I had initially learned about the festival a year ago when I was having a book signing at the Sentry Box. They were kind enough to inform me about the festival and as soon as tickets went on sale, I got mine!
The reason for my rush is, to my knowledge, there are very few writing conventions here in Western Canada and I wanted to guarantee the chance to go. The only other convention I am aware of is Star Fest in St. Albert. Please correct me if I am wrong though, I would love to join more.
The Arrival at When Words Collide
While driving down from Edmonton, I kept thinking to myself: What can I expect?

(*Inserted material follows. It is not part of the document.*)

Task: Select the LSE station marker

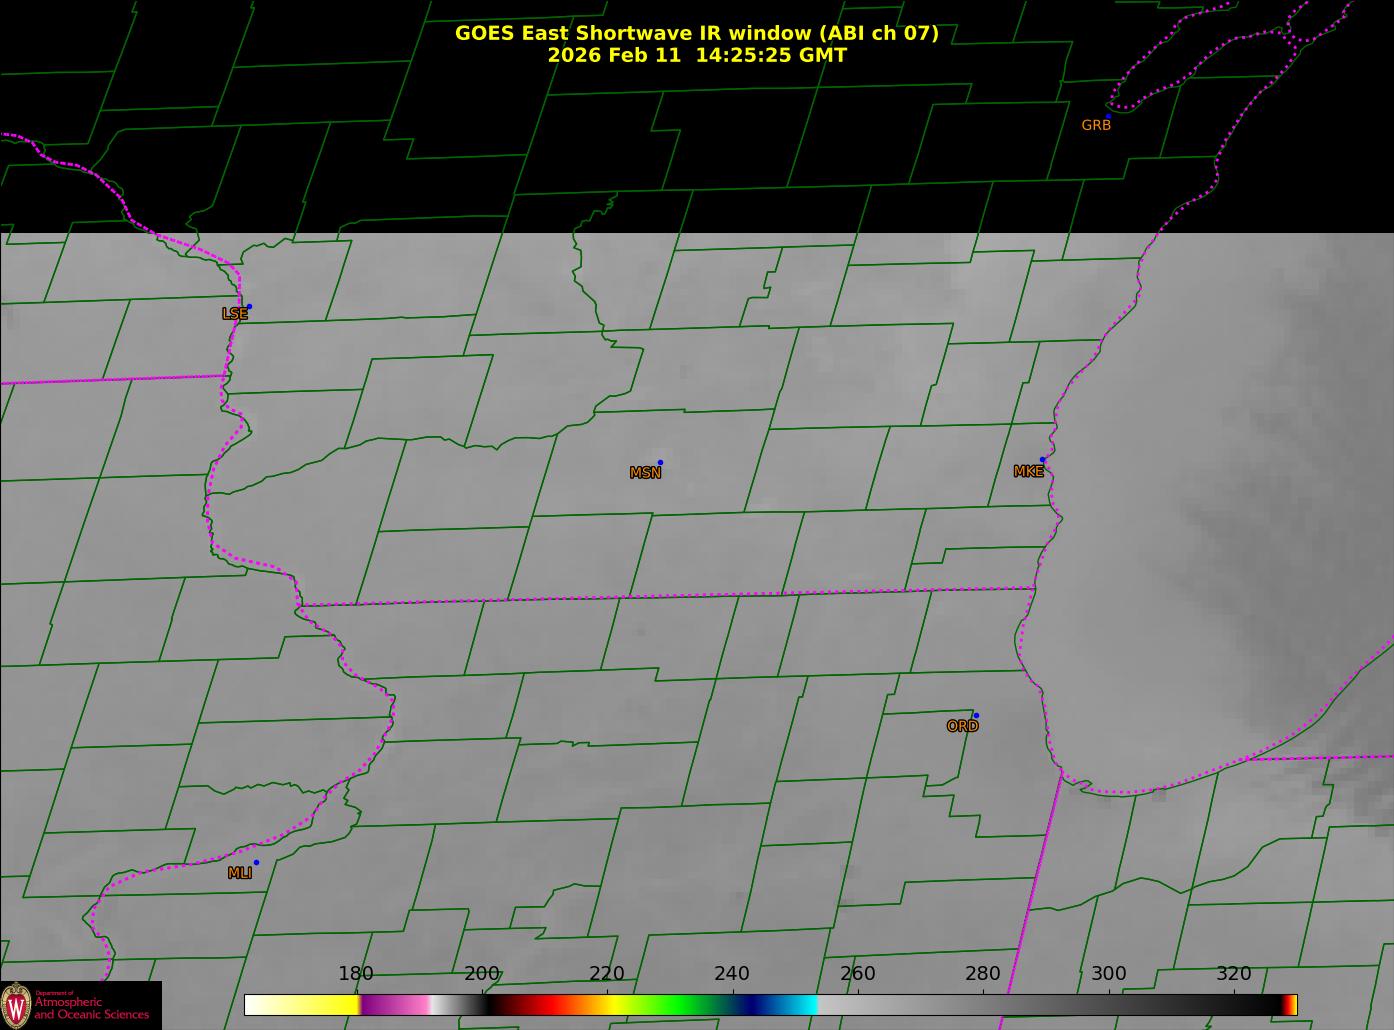Action: click(249, 306)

I have gone to a number of comic conventions and could get a rough idea what I’d experience but didn’t fully grasp it fully until I arrived. Once I obtained my badge, program guide and schedule, I was in awe at the amount of options available throughout the day. There were a good 10-11 programs going on at any one time. Unfortunately there was only one of me and I had to pick and choose what to do.

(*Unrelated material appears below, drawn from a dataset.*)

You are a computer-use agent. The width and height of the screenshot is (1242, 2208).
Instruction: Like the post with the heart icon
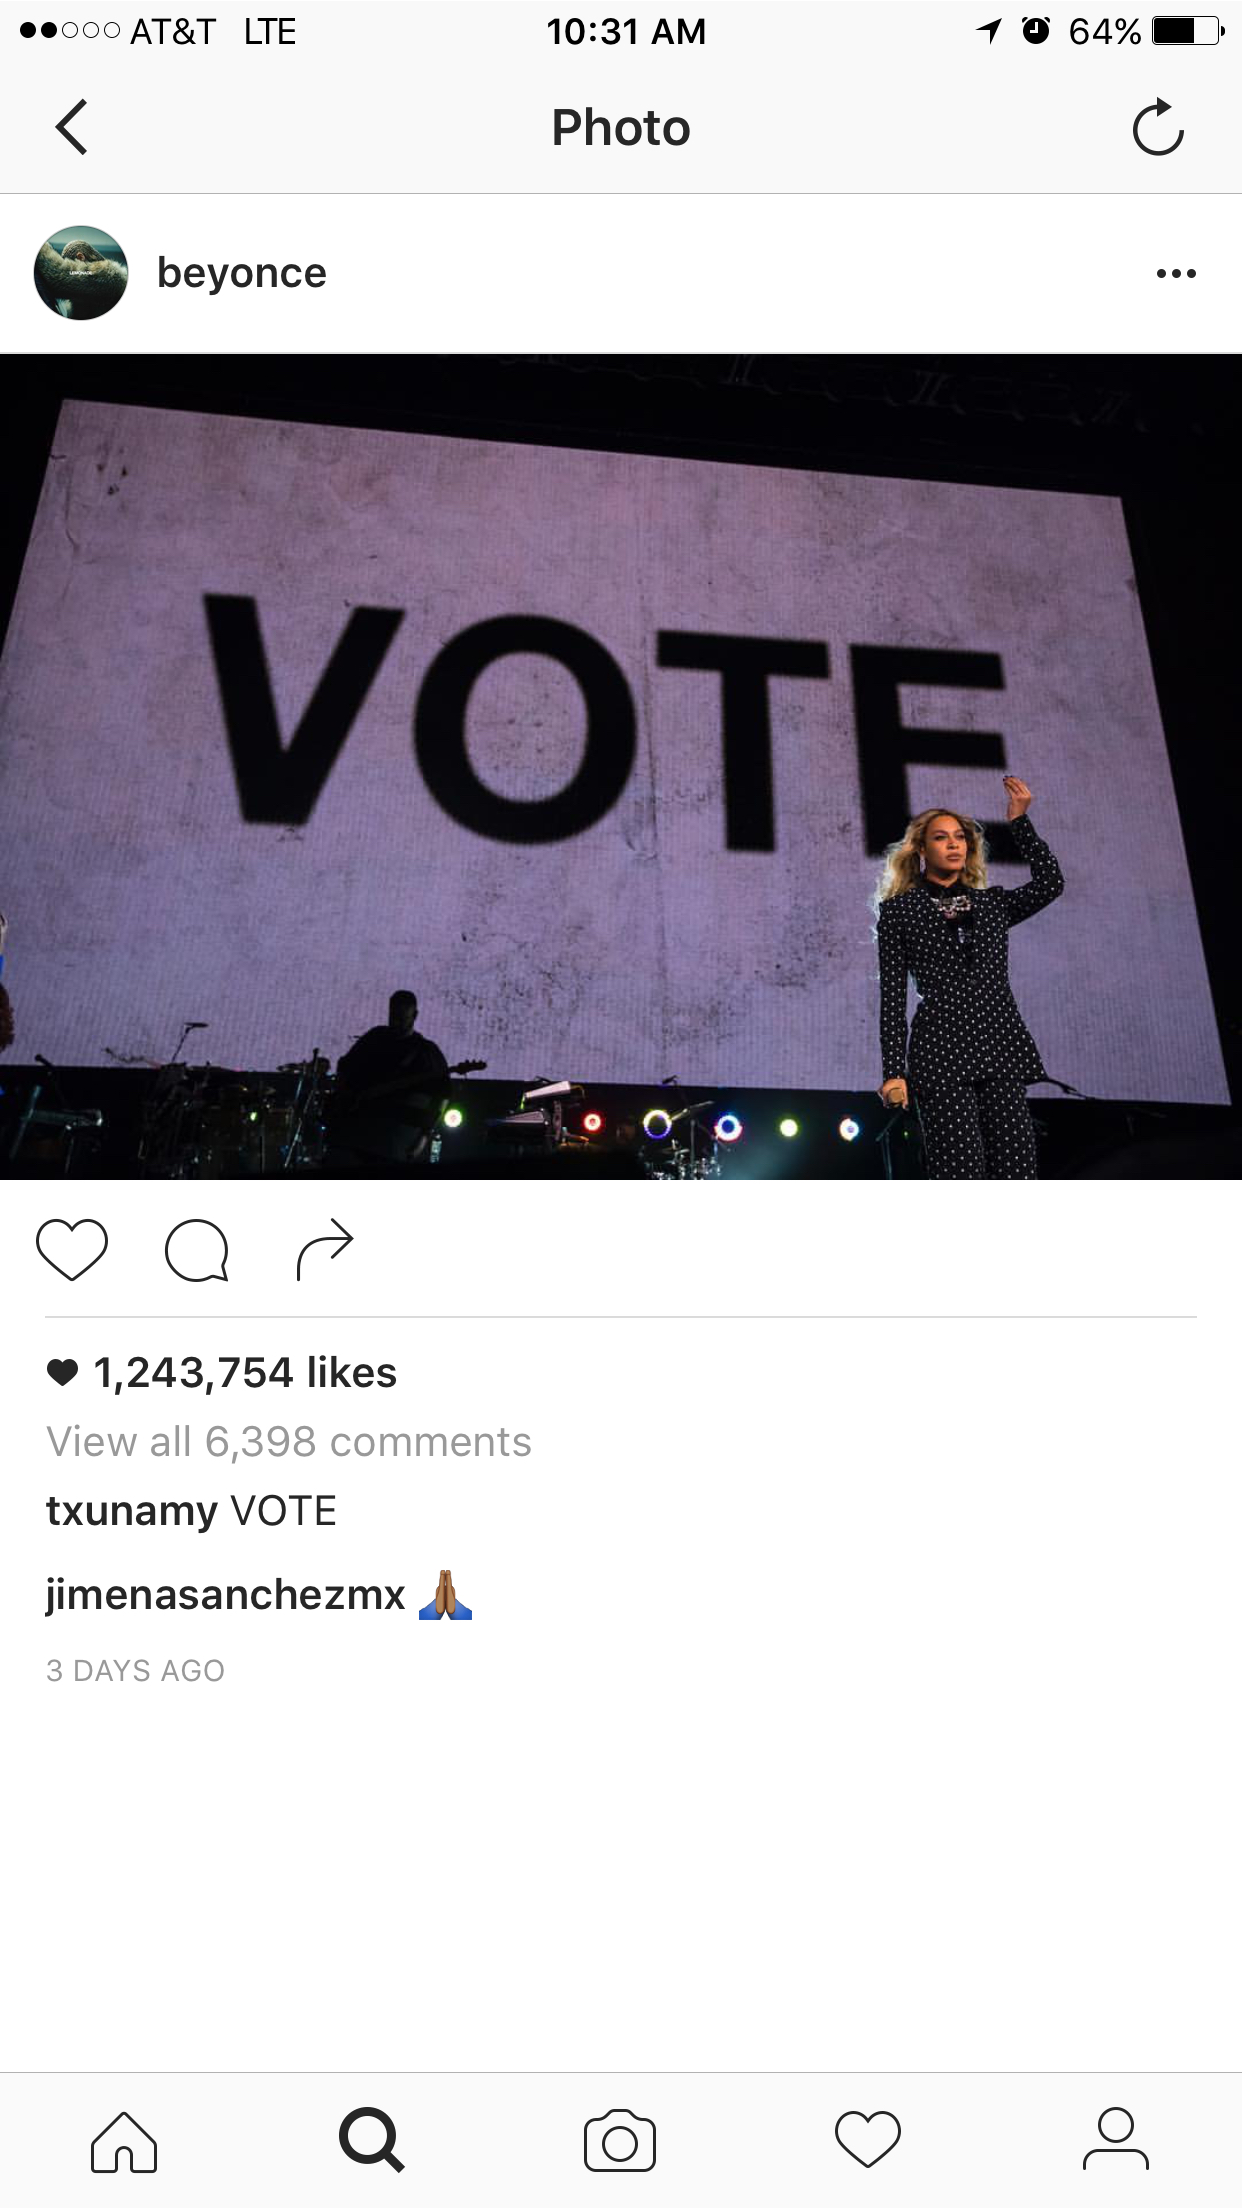coord(72,1250)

The intention for the weekend was to meet fellow authors and learn new techniques on reaching readers. Writing is a very isolated craft and meting people in the industry has been a challenge for me. I also wanted to find ways to broaden my reader base in the online world, eBooks specifically.
These were the primary goals for the weekend and it was not a letdown. I connected with many authors through events like the “Writer’s Speed Mingle” and obtained pages worth of notes from great panels on all three days at the festival.

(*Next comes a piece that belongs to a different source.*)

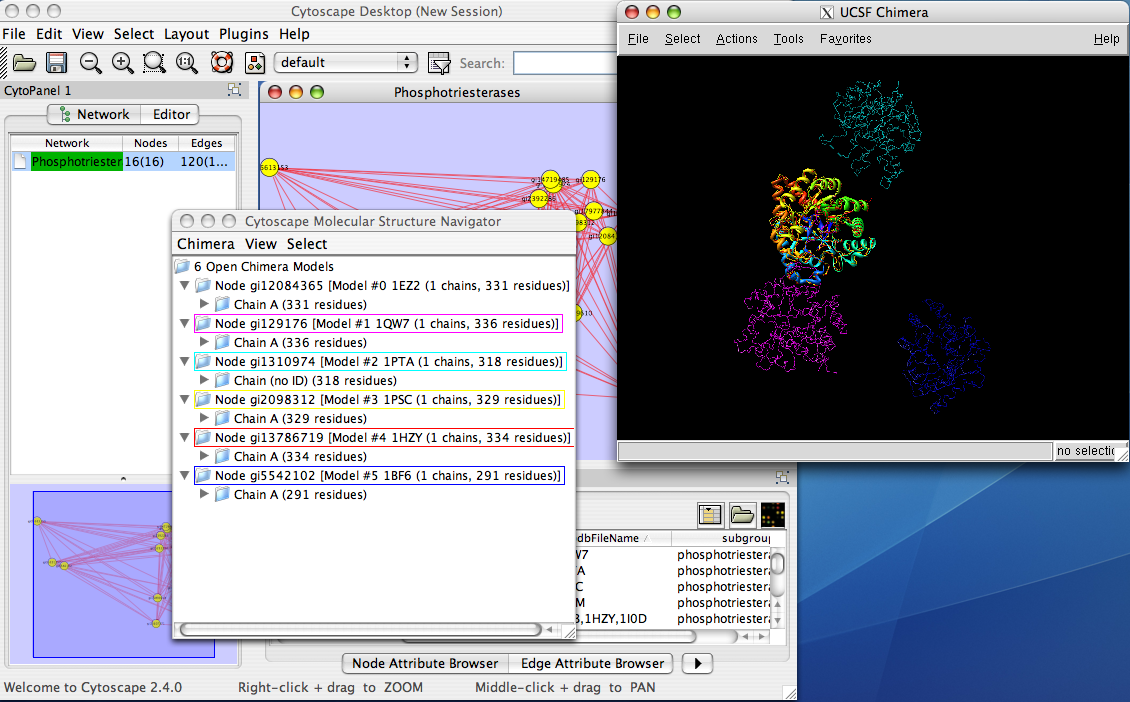Image resolution: width=1130 pixels, height=702 pixels.
Task: Collapse the Node gi5542102 disclosure triangle
Action: (x=184, y=476)
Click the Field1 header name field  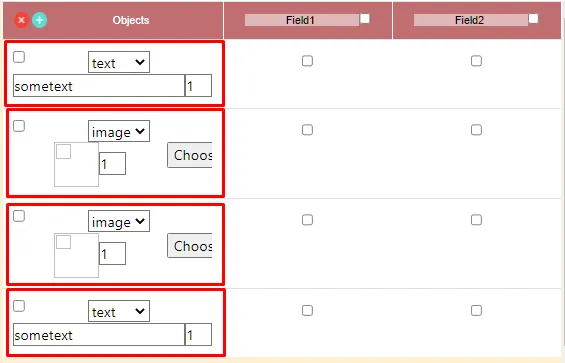tap(302, 20)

Adam Dreece on Indie Writing
The most valuable information happened to be the theories that I learned from the panels, workshops and in casual conversation from other writers. Every author has had a different experience with their writing, even though we often go through the same struggles and emotions. Hearing their feedback and how they tackle situations was well worth the travel on its own.
Another great aspect of When Words Collide was the opportunity I had to share my new novel Seed Me. On the Saturday I partook in a 10 minute live reading of the novel. It was a fantastic opportunity to be able to share the book with a fresh set of ears. The audience and other readers were all supportive of each other and it gave us all a chance to fine-tune our reading skills.
Wrapping Up and Heading Home
Throughout the weekend I was rejuvenated with the writing spirit. The three days flew by and it was over before I knew it. The ability to introduce myself to new authors, connect with previously established relationships, and plan for the future made it an amazing experience. What I enjoyed was the fact it provided an even playing field for all writers, indie or published, new or veteran. It didn’t matter, everyone was thrilled to be there for their passion of writing and talked to one another as peers.
I would recommend anyone who has an interest in writing to join in next year. As I mentioned previously, writing tends to be a very isolated experience and it is incredibly insightful to know there are others out there too. Building a network of like-minded people is highly important for any form of success.
Hanging out at the Sentry Box booth.